• **PROBLEM TO SOLVE**: Can you copy out, without any change, everything from the line containing "This screenshot has height=338, width=505." down to the line containing "Click the Forward"?

----- RECORDS SUPPLIED

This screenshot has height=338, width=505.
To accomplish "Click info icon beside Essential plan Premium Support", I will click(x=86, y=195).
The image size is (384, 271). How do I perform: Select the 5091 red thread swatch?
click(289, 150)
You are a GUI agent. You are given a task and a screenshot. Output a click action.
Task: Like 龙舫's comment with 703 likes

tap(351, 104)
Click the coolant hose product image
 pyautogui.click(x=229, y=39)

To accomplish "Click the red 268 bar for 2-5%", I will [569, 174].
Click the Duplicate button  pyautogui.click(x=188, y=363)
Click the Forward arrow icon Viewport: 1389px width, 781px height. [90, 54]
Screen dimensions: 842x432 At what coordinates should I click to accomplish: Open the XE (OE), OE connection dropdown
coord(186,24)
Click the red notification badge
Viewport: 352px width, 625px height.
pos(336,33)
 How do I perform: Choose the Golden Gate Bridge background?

----------
----- RECORDS SUPPLIED

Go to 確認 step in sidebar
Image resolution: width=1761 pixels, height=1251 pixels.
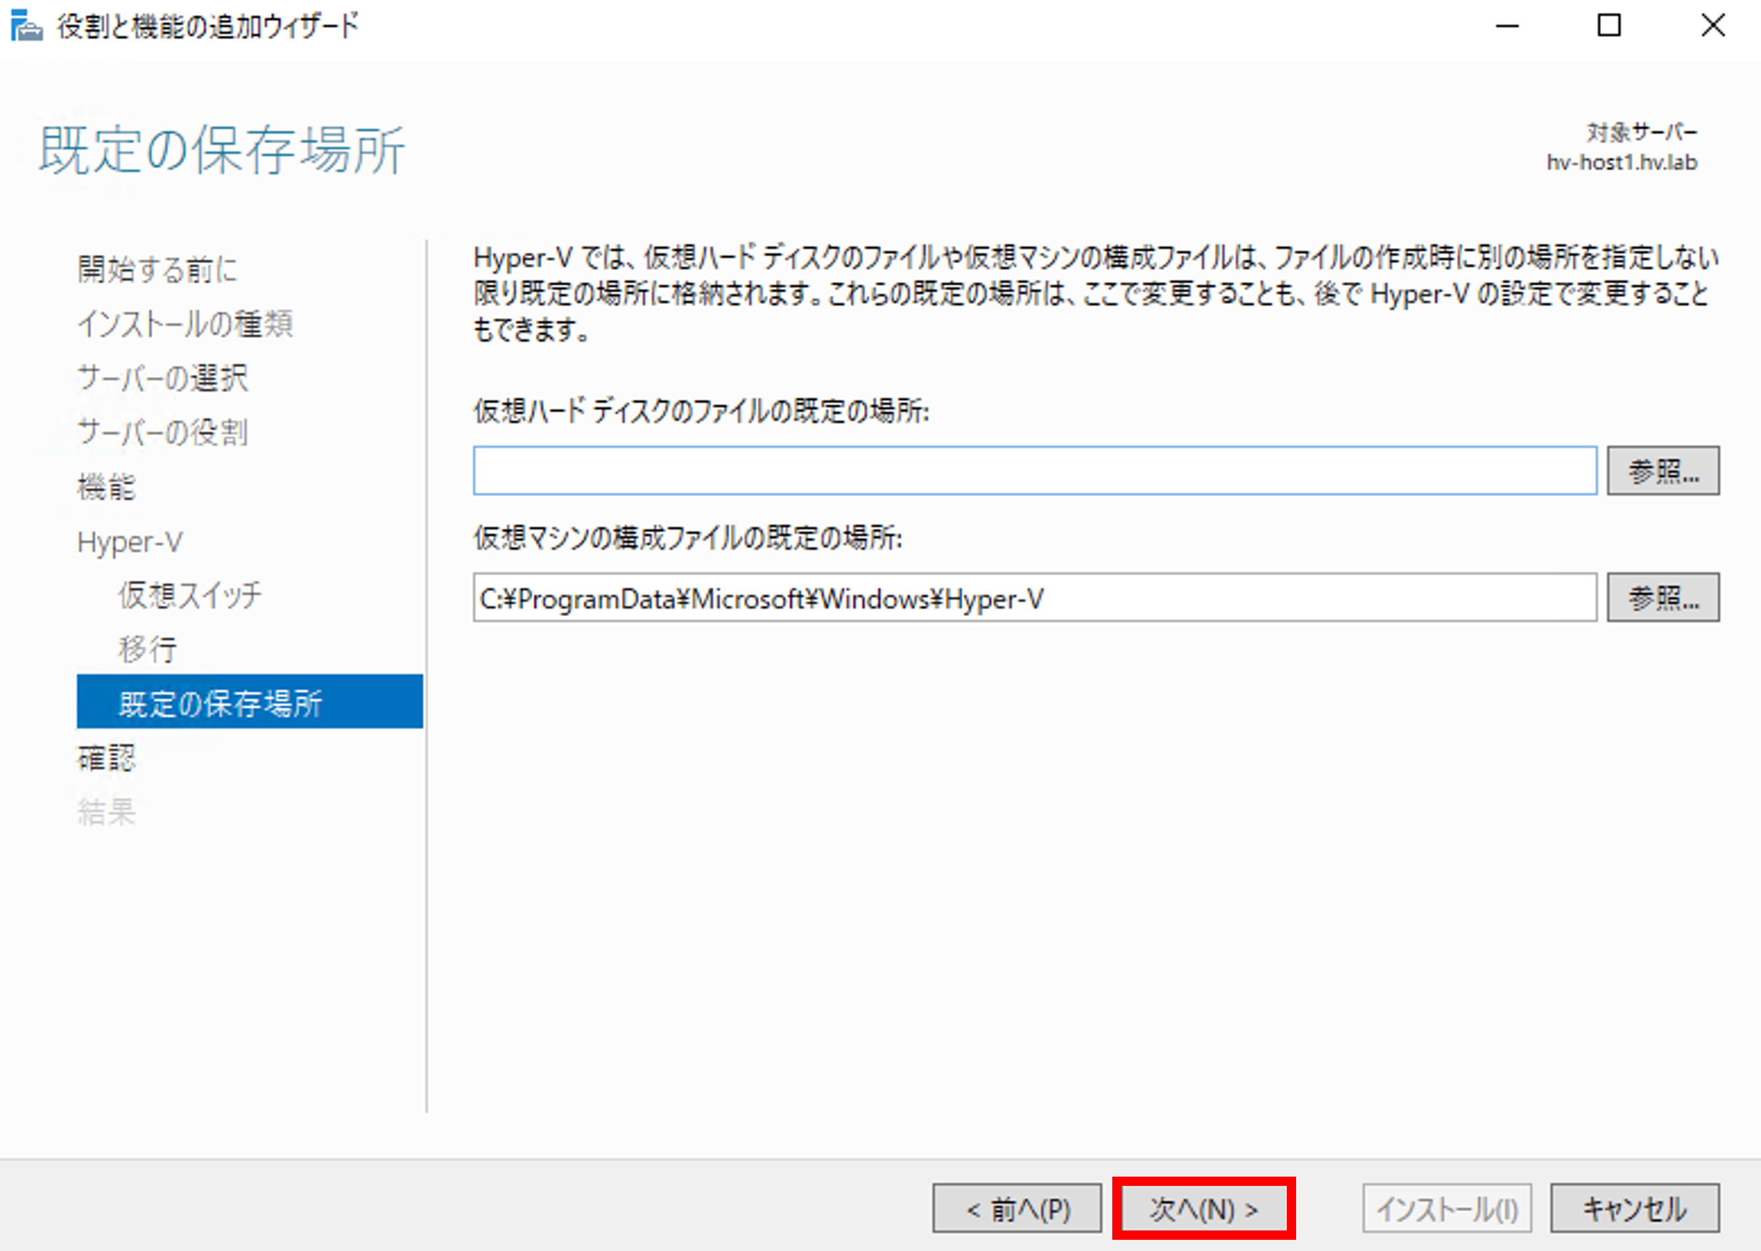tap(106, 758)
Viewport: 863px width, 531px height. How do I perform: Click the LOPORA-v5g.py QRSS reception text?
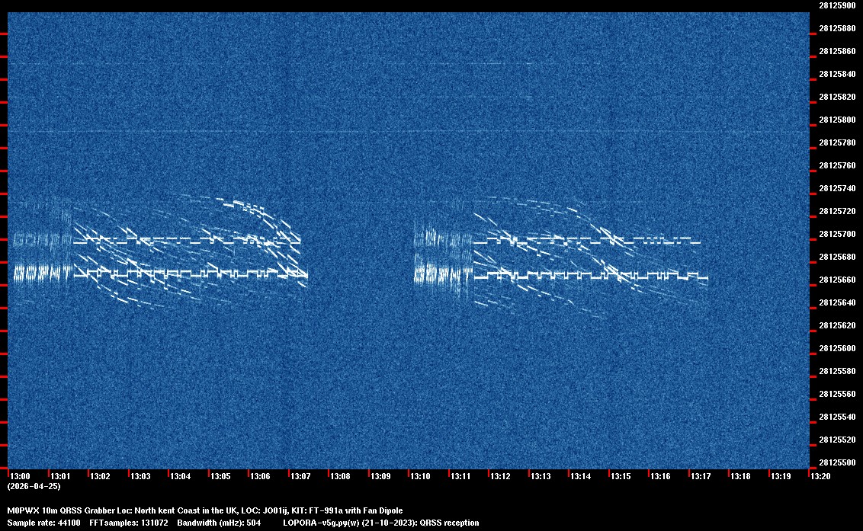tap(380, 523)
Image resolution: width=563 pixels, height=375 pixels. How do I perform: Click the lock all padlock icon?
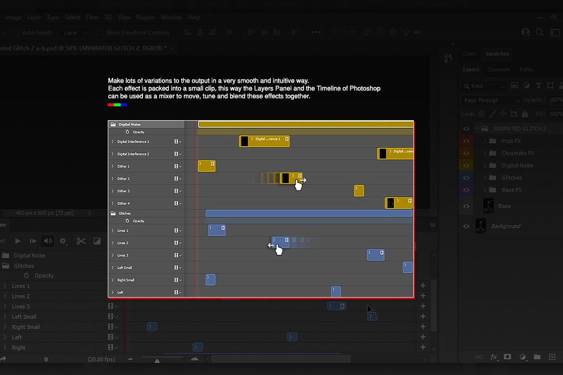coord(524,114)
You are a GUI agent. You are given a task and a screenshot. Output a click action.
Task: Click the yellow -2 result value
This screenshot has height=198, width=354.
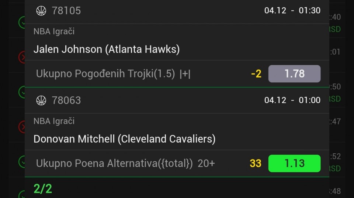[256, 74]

----------
----- RECORDS SUPPLIED

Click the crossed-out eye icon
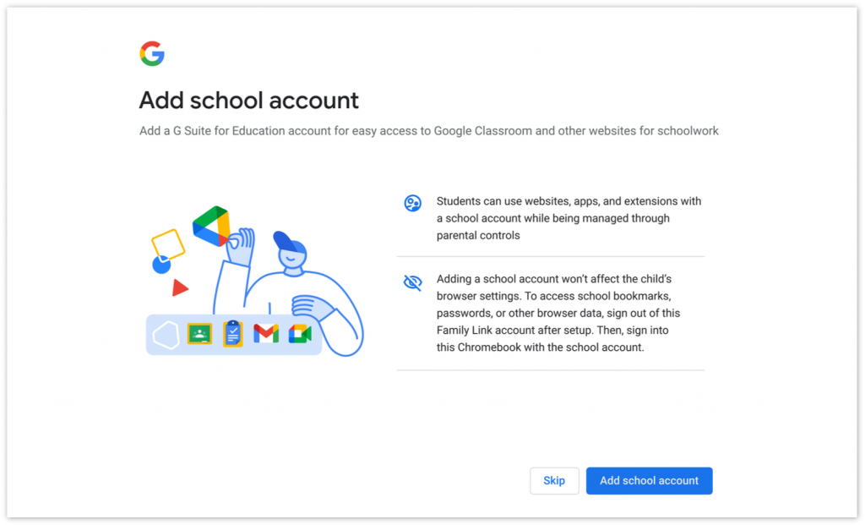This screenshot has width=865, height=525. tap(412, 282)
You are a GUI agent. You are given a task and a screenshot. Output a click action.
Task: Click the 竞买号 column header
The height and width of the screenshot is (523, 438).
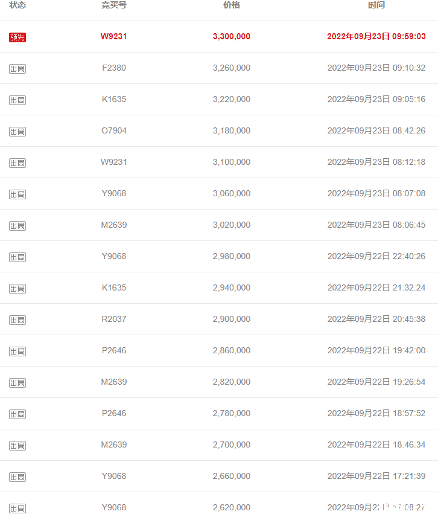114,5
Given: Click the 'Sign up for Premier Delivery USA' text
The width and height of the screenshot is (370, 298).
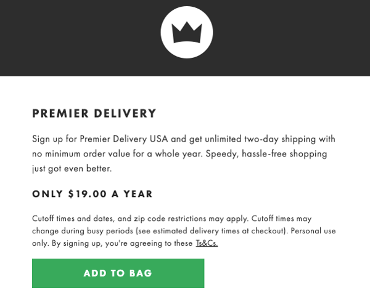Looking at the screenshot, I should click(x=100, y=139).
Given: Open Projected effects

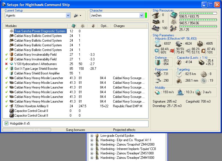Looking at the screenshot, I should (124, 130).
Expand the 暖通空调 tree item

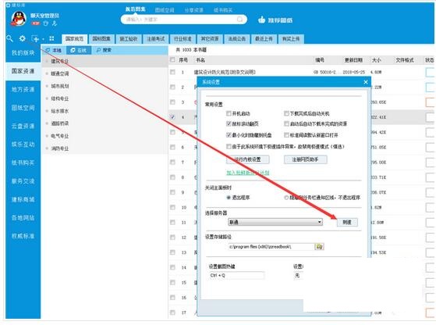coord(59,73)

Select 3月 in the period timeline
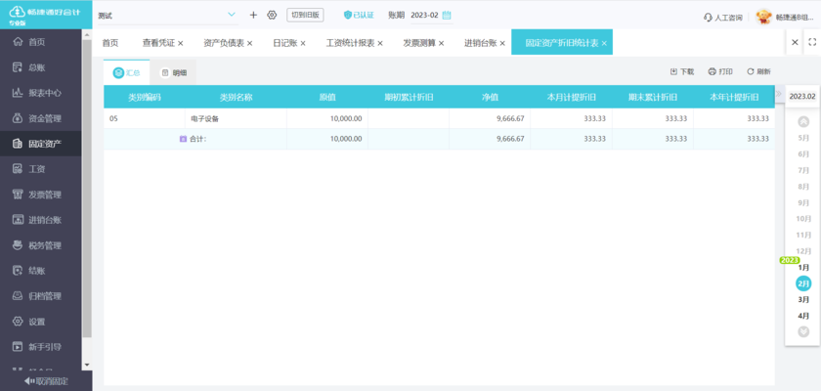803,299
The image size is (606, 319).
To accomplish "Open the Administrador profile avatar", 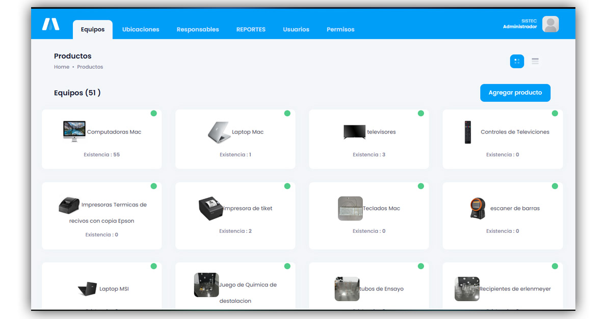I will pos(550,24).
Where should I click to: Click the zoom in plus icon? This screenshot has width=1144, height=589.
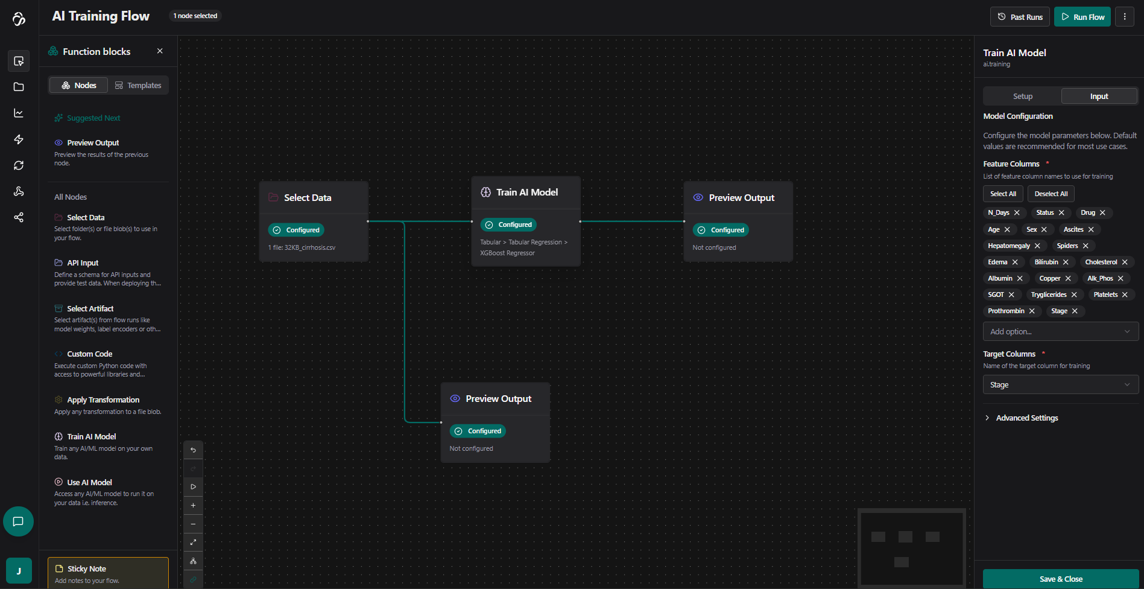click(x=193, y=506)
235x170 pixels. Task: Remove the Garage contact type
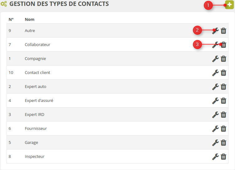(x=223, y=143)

----------

• **TASK RESULT**:
This screenshot has height=338, width=505.
To accomplish "Click info icon beside Essential plan Premium Support", I will click(x=86, y=195).
The image size is (384, 271). How do I perform: Select the 5091 red thread swatch?
click(289, 150)
You are a GUI agent. You are given a task and a screenshot. Output a click action.
Task: Like 龙舫's comment with 703 likes

tap(351, 104)
Click the coolant hose product image
 pyautogui.click(x=229, y=39)

To accomplish "Click the red 268 bar for 2-5%", I will [569, 174].
Click the Duplicate button  pyautogui.click(x=188, y=363)
Click the Forward arrow icon Viewport: 1389px width, 781px height. [90, 54]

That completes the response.